New drug successfully lowers levels of toxic protein that causes Huntington disease

An international clinical trial has found that a new drug for Huntington disease is safe, and that treatment with the drug successfully lowers levels of the abnormal protein that causes the debilitating disease in patients.

In a study published today in the New England Journal of Medicine, researchers from UBC and their colleagues have demonstrated for the first time that the drug, IONIS-HTTRX (now known as RO7234292) successfully lowered levels of the mutant huntingtin protein--the toxic protein that causes Huntington disease--in the central nervous system of patients.

"This is a tremendously exciting and promising result for patients and families affected by this devastating genetic brain disorder," said Dr. Blair Leavitt, neurologist and director of research at the Centre for Huntington Disease at UBC. "For the first time, we have evidence that a treatment can not only decrease levels of the toxic disease-causing protein in patients, but that it is also safe and very well tolerated."

Leavitt, who is also a senior scientist at the Centre for Molecular Medicine and Therapeutics in the UBC faculty of medicine, treated all the Canadian participants in this study, including the first patient enrolled in the study in September 2015.

Huntington disease (HD) is a fatal genetic neurological disease.
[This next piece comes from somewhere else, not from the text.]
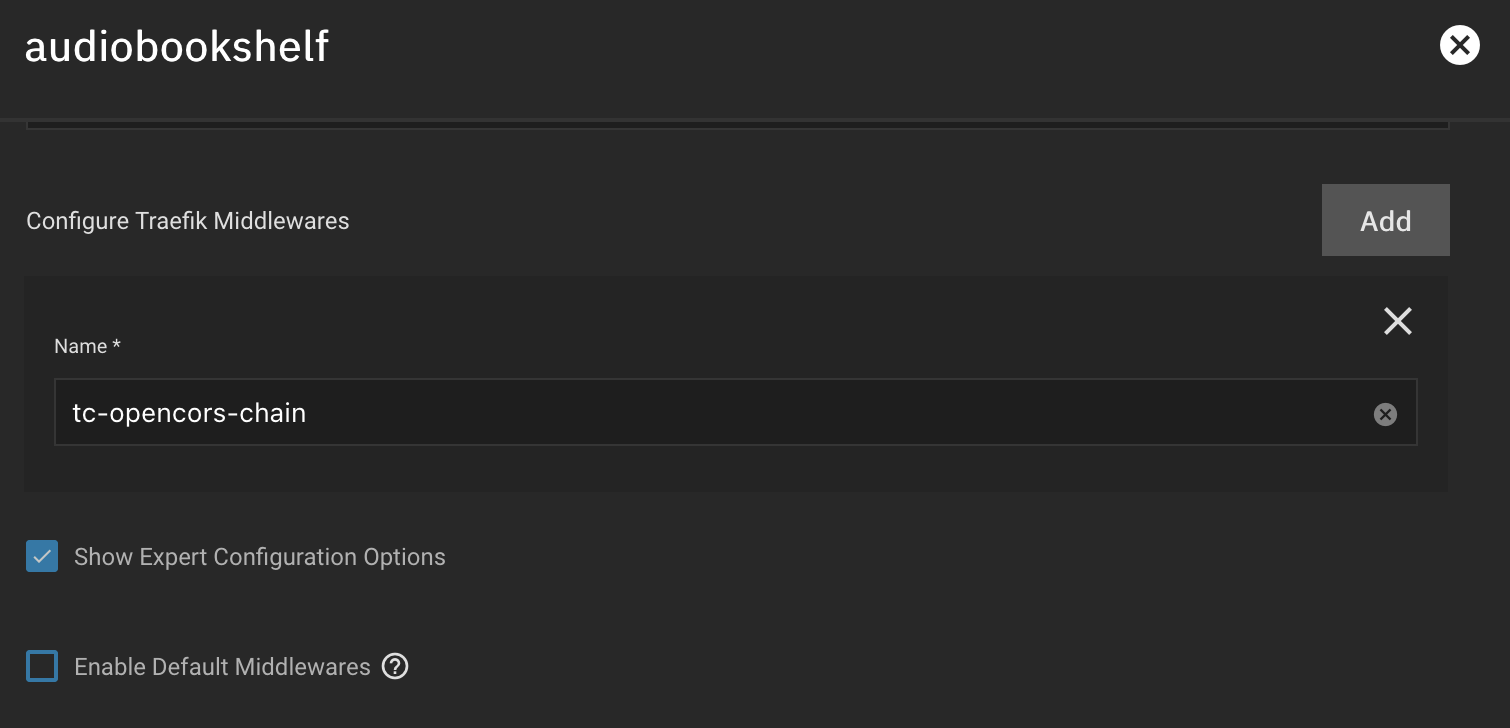Image resolution: width=1510 pixels, height=728 pixels.
Task: Click the Name * field label
Action: pyautogui.click(x=87, y=346)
It usually develops in adulthood and causes abnormal involuntary movements, psychiatric symptoms and dementia. About one in 10,000 people in Canada have HD. To date, no effective treatments have been proven to slow down progression of this disorder. HD is caused by a single known genetic mutation, and each child of a carrier of the mutation has a 50 per cent chance of inheriting the disease.

The trial enrolled 46 patients with early HD at nine study centres in Canada, the United Kingdom, and Germany. Of the 46 patients, 34 were randomized to receive the drug and 12 were randomized to receive placebo. Each participant received four doses of the drug and all study participants completed the study and have continued to receive the active drug in an on-going open-label study. The drug was administered monthly to patients via an injection directly into the cerebrospinal fluid.

The researchers, led by Dr. Sarah Tabrizi, director of the Huntington Disease Centre at University College London and global chief investigator of the IONIS-HTTRX clinical trial, found that the drug produced significant decreases in the levels of mutant huntingtin protein in the patients' cerebrospinal fluid. None of the patients experienced any serious adverse reactions, suggesting that the treatment is safe and well tolerated by patients.

The drug is currently being evaluated in a large phase three multi-center clinical trial being performed at the Centre for Huntington Disease at UBC and other HD centres around the world. This study is designed to determine whether the treatment slows or halts the progression of disease symptoms.